MULTIPLE OIL PAD DETECTION USING DEEP LEARNING

A. Giri1, V. V. Sajith Variyar1, V. Sowmya1, R. Sivanpillai2, and K. P. Soman1 A. Giri et al.
  • 1Center for Computational Engineering and Networking (CEN), Amrita School of Engineering, Coimbatore, Amrita Vishwa Vidyapeetham, India
  • 2Wyoming GIS Center, University of Wyoming, Laramie, WY 82072, USA

Keywords: Deep Learning, Oil pads, Faster R-CNN, Aerial images, Data Augmentation

Abstract. Deep learning (DL) algorithms are widely used in object detection such as roads, vehicles, buildings, etc., in aerial images. However, the object detection task is still considered challenging for detecting complex structures, oil pads are one such example: due to its shape, orientation, and background reflection.

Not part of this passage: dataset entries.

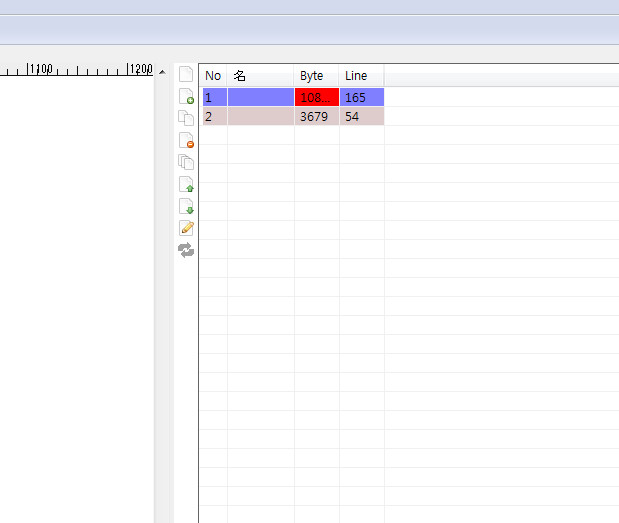Screen dimensions: 619x523
Task: Click the pencil edit icon
Action: [185, 228]
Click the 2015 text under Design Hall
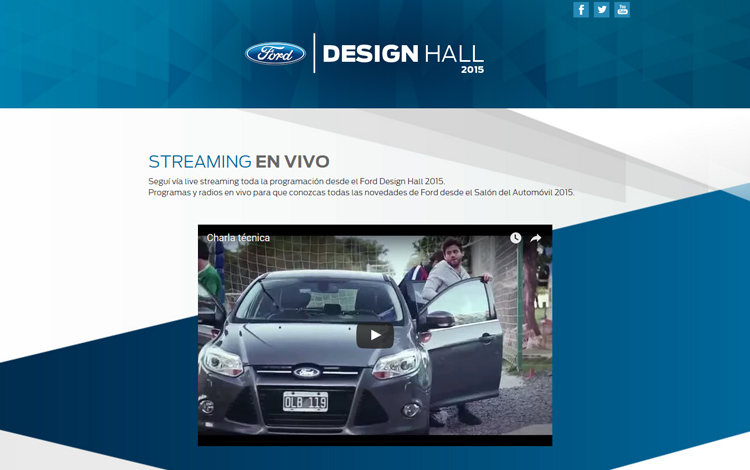750x470 pixels. pos(472,70)
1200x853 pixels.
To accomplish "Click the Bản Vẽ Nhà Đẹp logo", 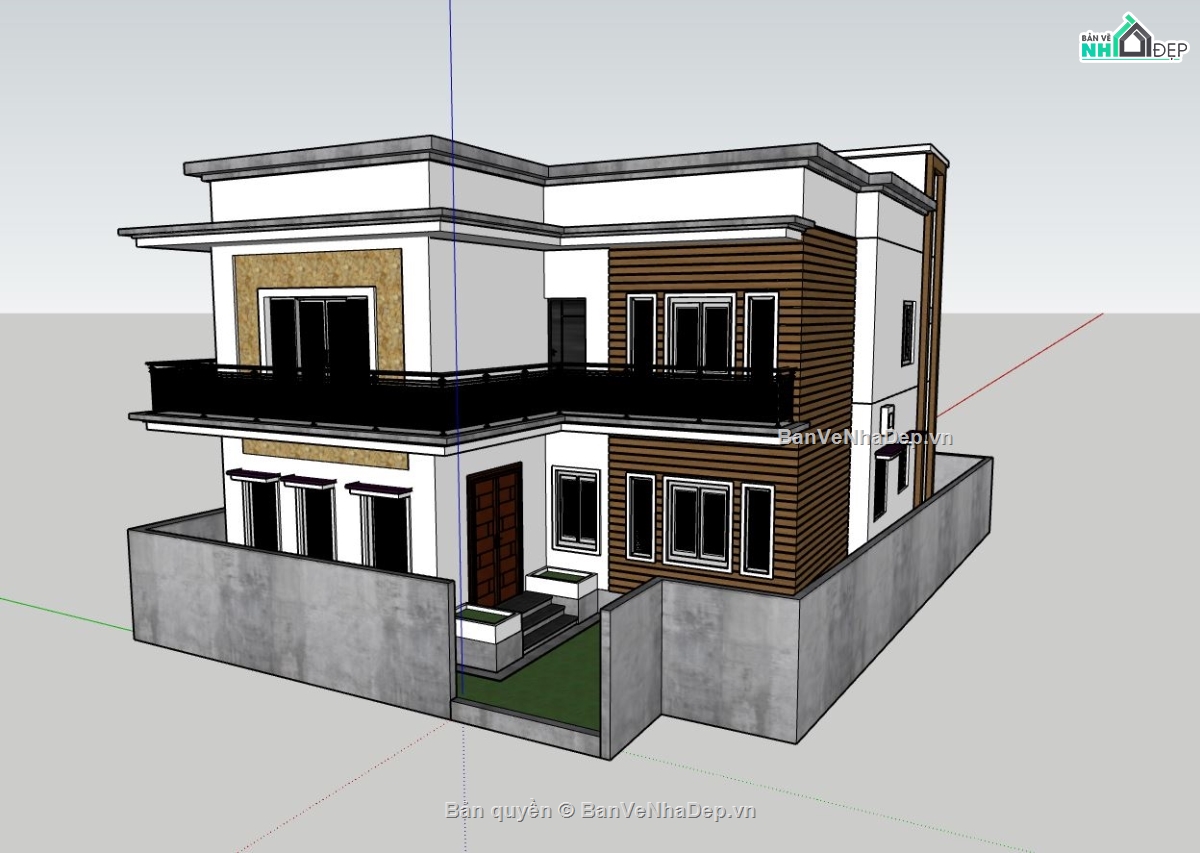I will [x=1131, y=40].
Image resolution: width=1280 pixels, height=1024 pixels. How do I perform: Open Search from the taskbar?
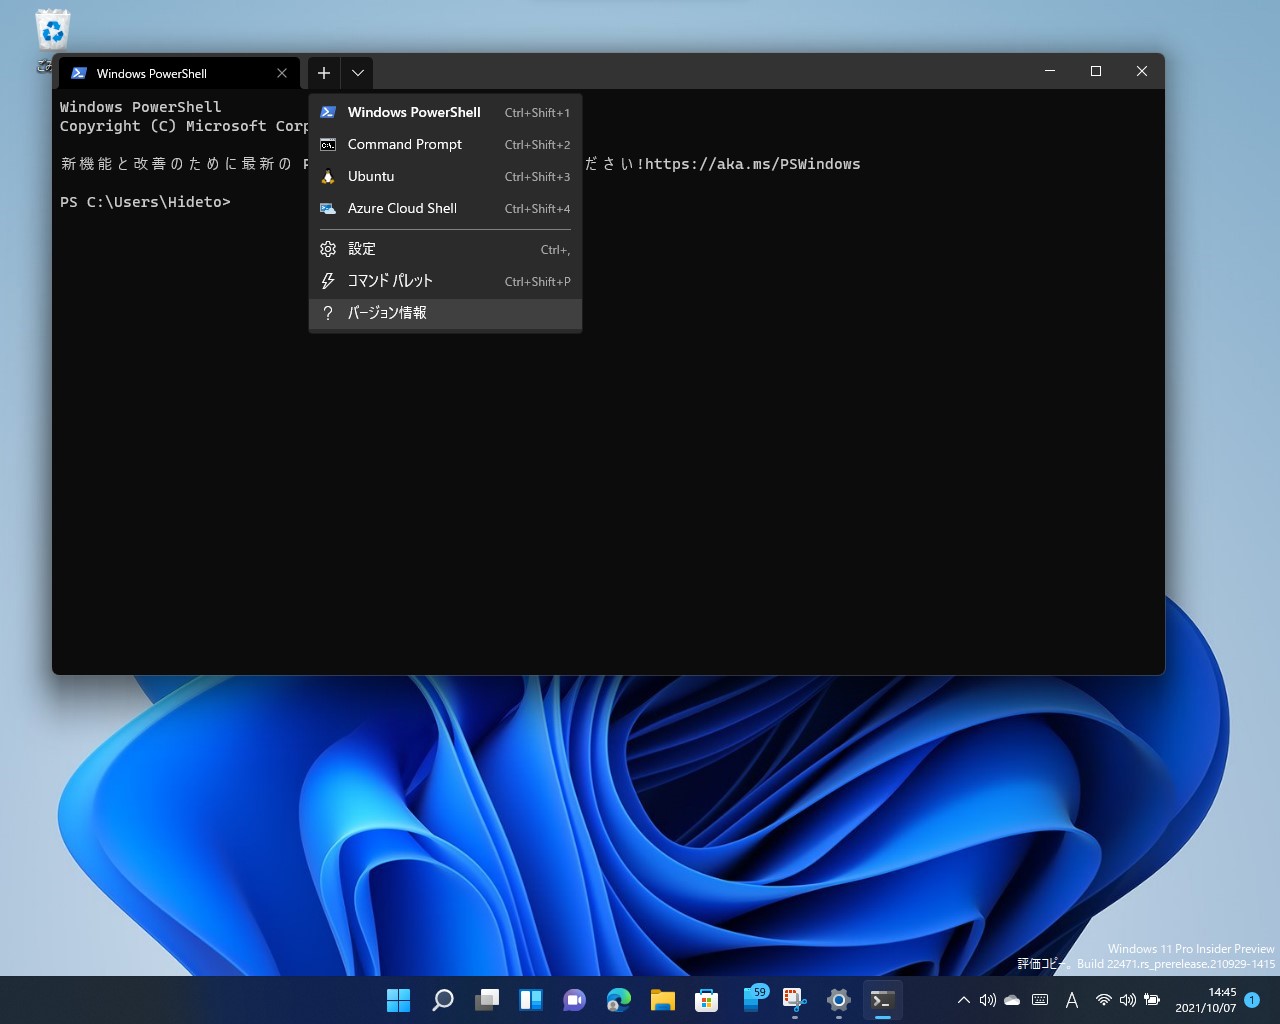442,1000
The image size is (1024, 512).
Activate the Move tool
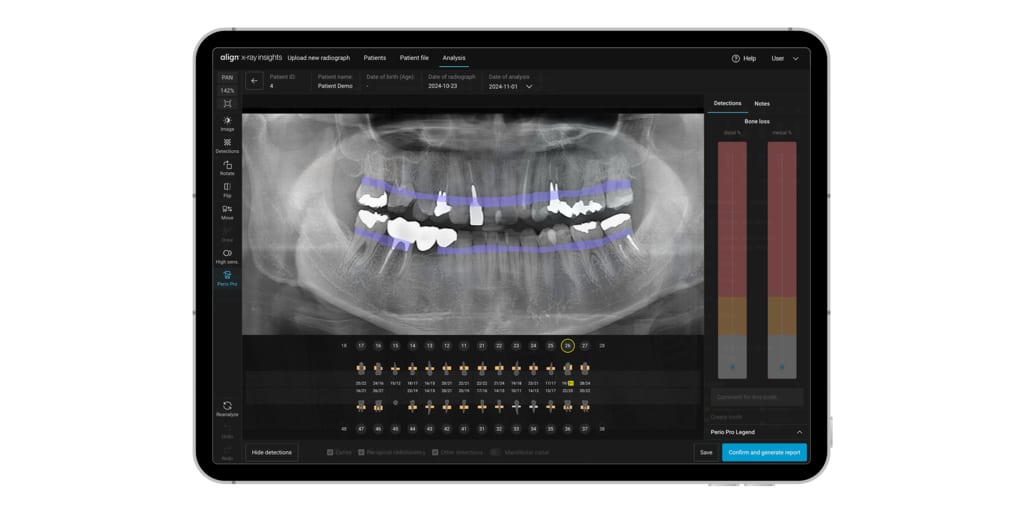(x=227, y=211)
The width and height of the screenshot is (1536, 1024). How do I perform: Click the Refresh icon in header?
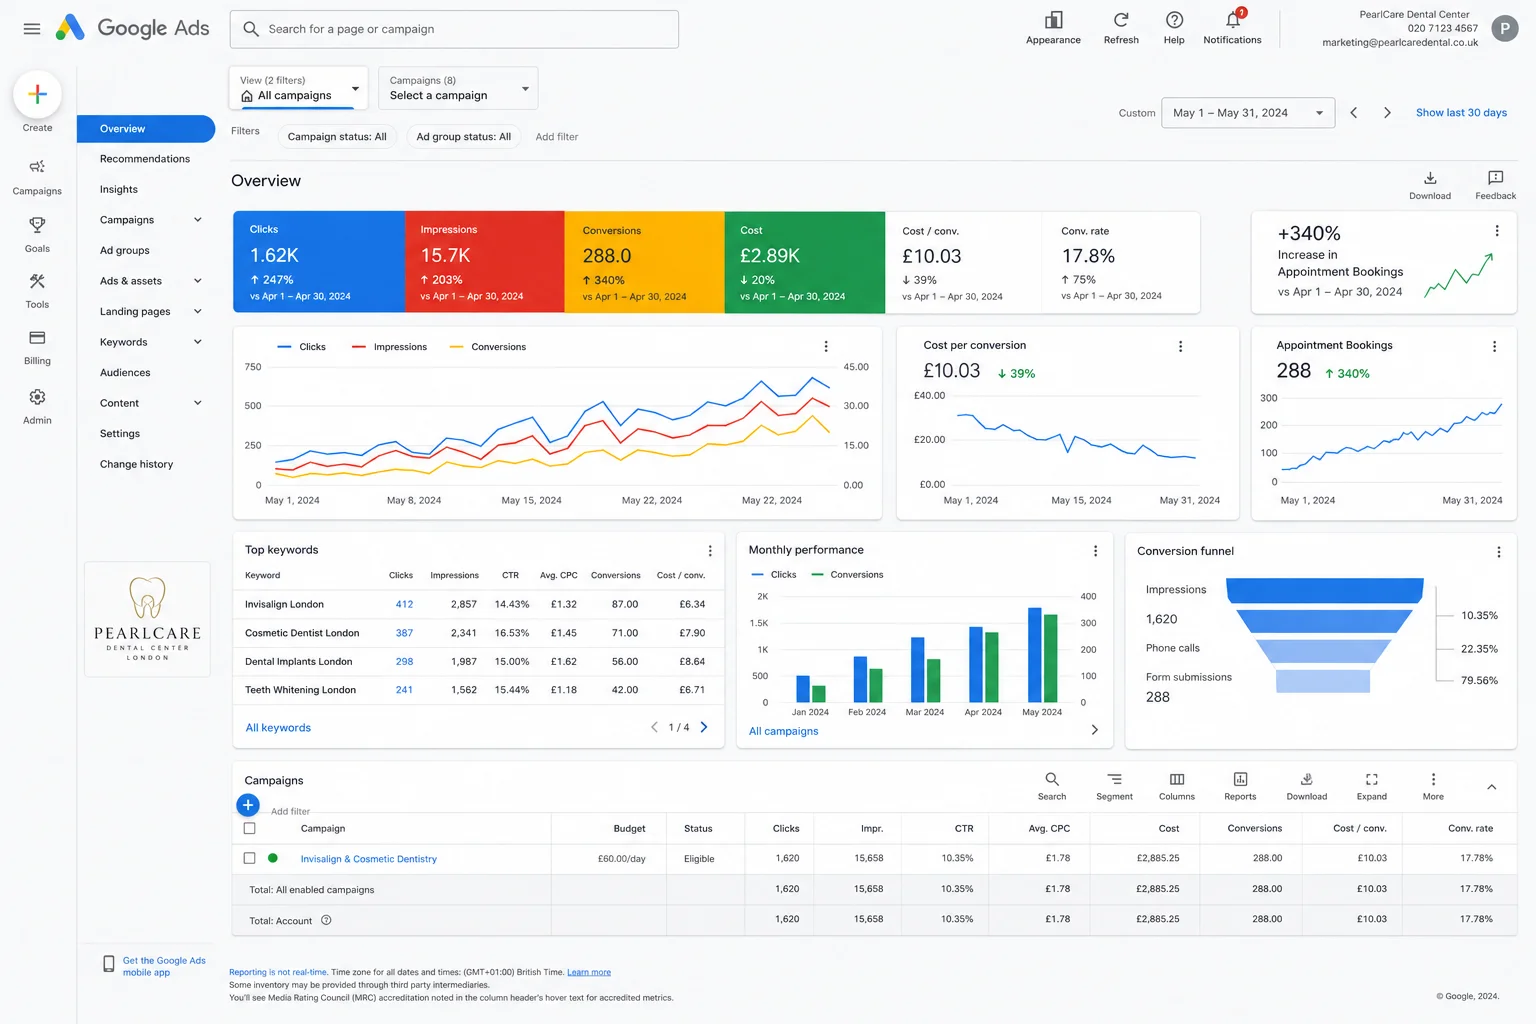tap(1121, 20)
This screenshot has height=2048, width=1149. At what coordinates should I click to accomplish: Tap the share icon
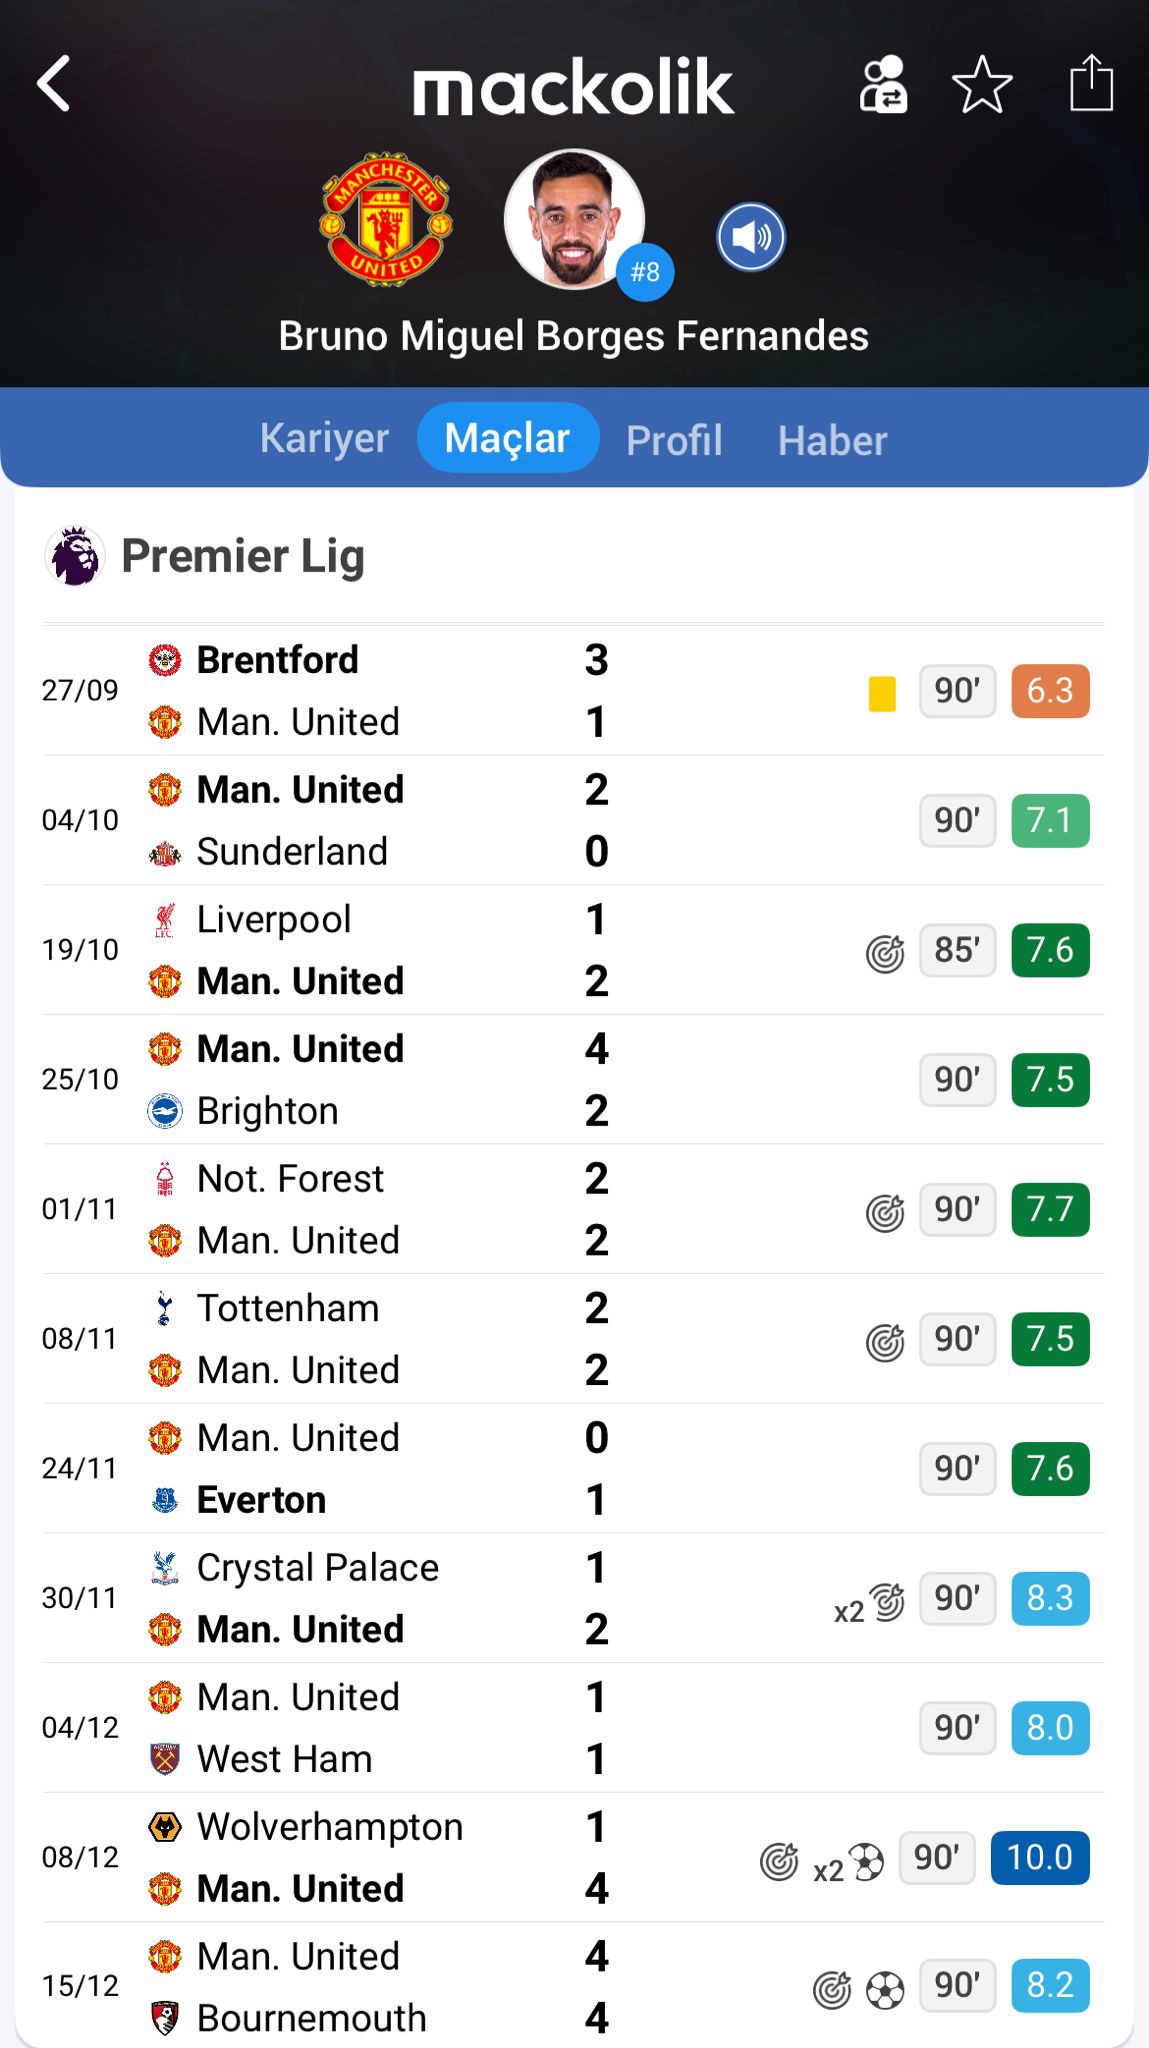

A recent study used Faster Region-based Convolutional Neural Network (FR-CNN) to detect a single oil pad from the center of the image of size 256 × 256. However, for real-time applications, it is necessary to detect multiple oil pads from aerial images irrespective of their orientation. In this study, FR-CNN was trained to detect multiple oil pads. We cropped images from high spatial resolution images to train the model containing multiple oil pads. The network was trained for 100 epochs using 164 training images and tested with 50 images under 3 different categories. with images containing: single oil pad, multiple oil pad and no oil pad. The model performance was evaluated using standard metrics: precision, recall, F1-score. The final model trained for multiple oil pad detection achieved a weighted average for 50 images precision of 0.67, recall of 0.80, and f1 score of 0.73. The 0.80 recall score indicates that 80% of the oil pads were able to identify from the given test set. The presence of instances in test images like cleared areas, rock structures, and sand patterns having high visual similarity with the target resulted in a low precision score.